Data provided Block Start

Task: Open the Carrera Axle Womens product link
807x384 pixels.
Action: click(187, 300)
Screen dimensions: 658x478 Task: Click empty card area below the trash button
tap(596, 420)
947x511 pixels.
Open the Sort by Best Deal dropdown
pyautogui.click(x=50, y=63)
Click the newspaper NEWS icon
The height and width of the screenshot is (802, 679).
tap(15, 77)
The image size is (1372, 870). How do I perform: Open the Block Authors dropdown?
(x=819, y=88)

Data provided Block End
Data provided Block Start

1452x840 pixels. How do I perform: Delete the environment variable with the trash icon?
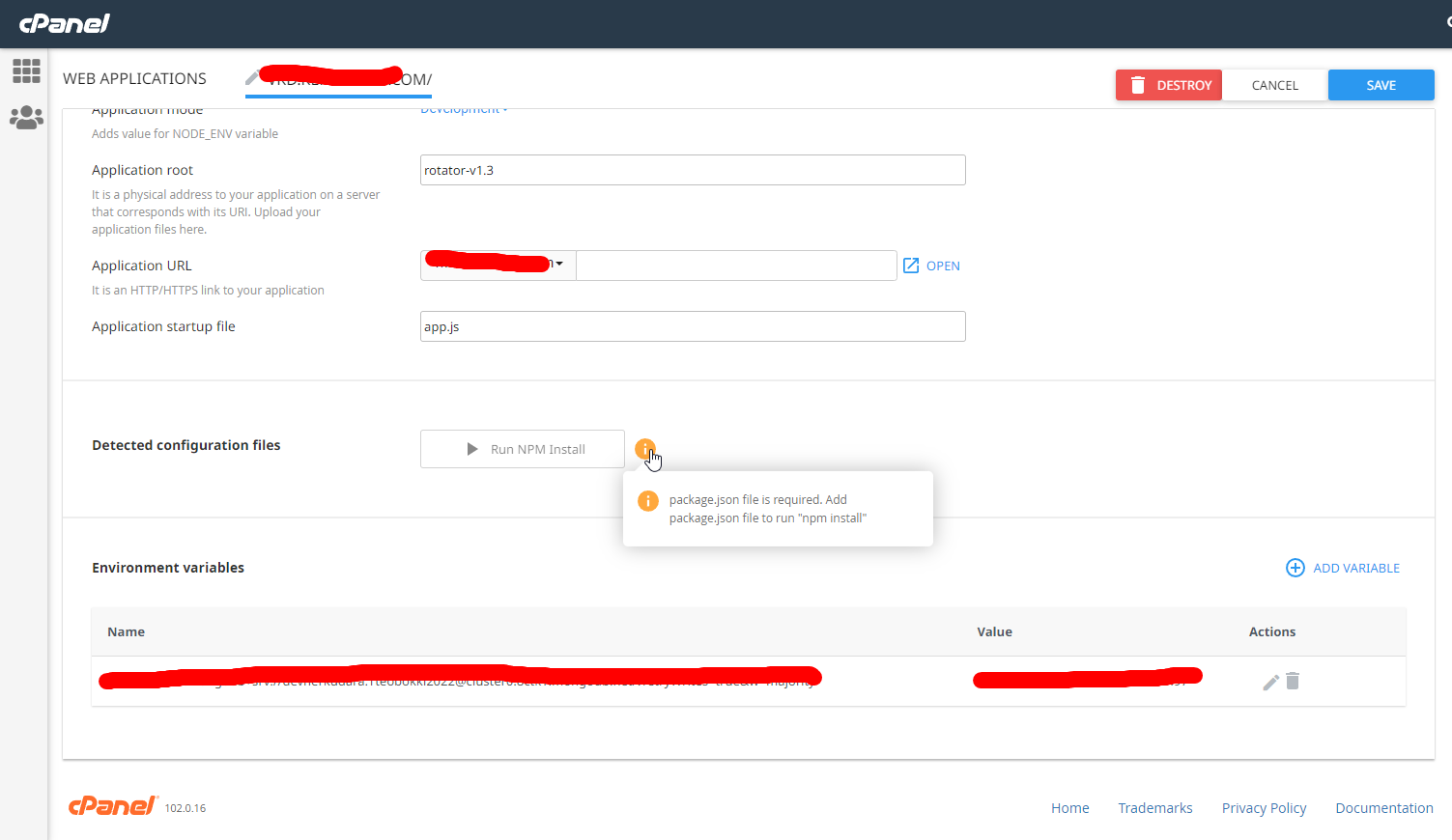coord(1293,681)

Data provided Block End
Data provided Block Start

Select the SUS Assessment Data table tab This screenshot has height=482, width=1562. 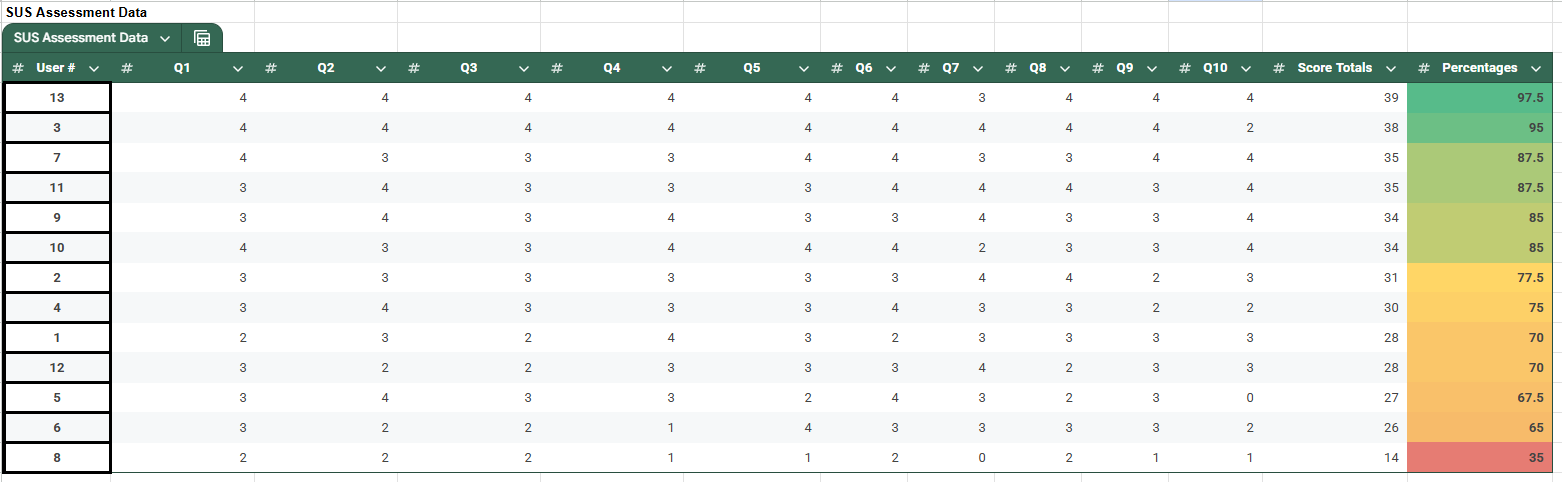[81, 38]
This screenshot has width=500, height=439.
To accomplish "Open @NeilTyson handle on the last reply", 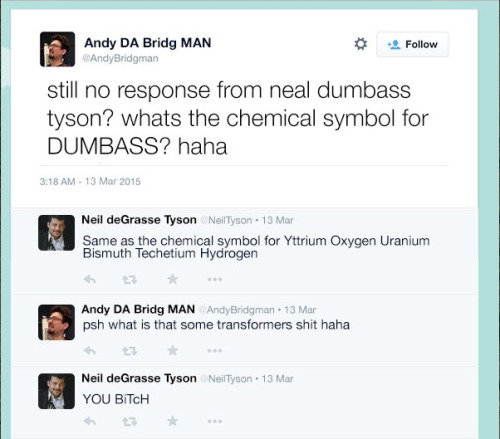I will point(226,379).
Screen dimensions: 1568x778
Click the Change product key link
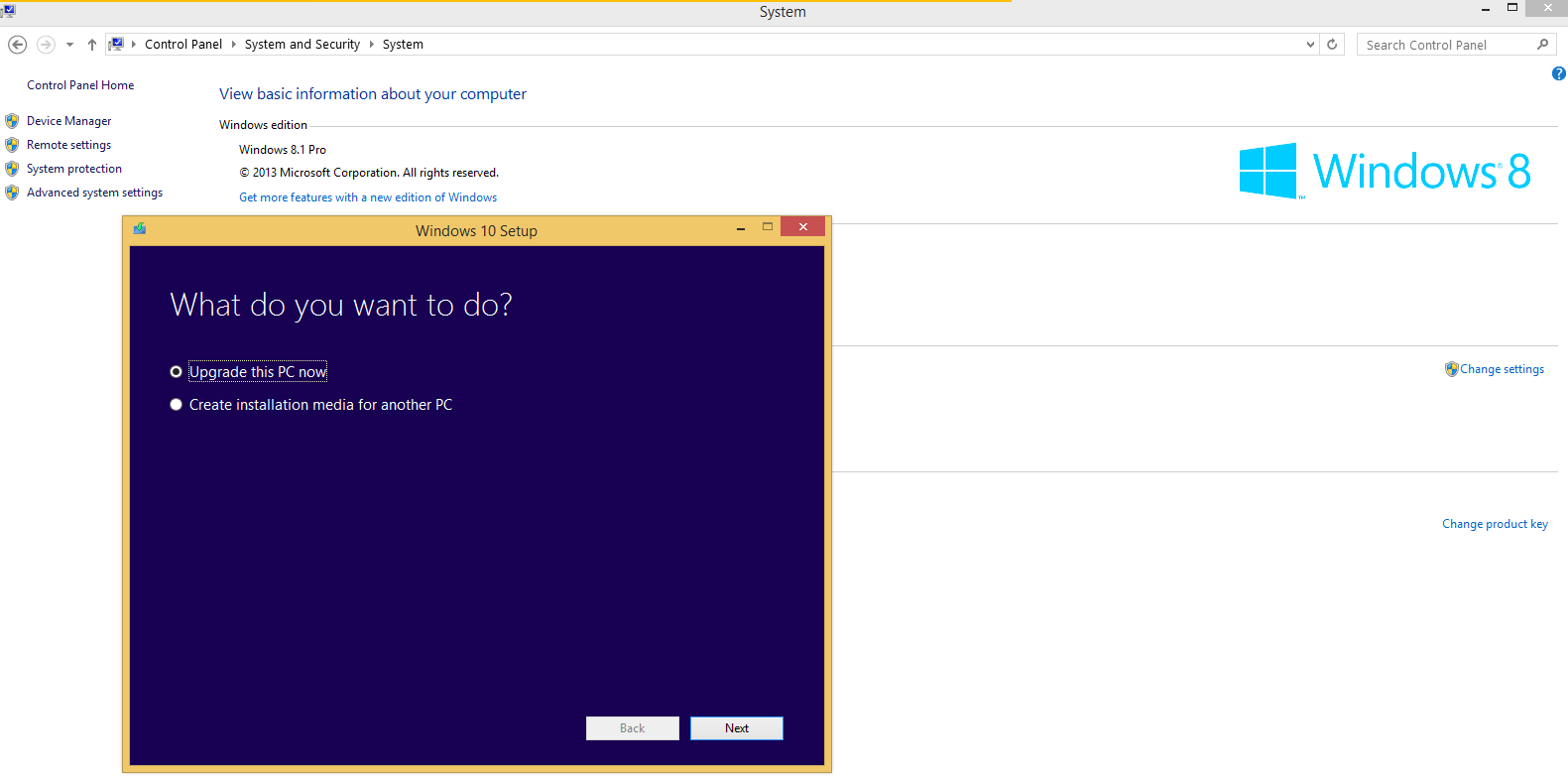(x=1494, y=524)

Data provided Block End

Task description: Output the lines above between the one holding "Task: Open the" and the one holding "Click the newspaper NEWS icon", inclusive, with nothing before or after them.

Finished task:
Task: Open the Carrera Axle Womens product link
807x384 pixels.
Action: click(187, 300)
Screen dimensions: 658x478 Task: Click empty card area below the trash button
tap(596, 420)
947x511 pixels.
Open the Sort by Best Deal dropdown
pyautogui.click(x=50, y=63)
Click the newspaper NEWS icon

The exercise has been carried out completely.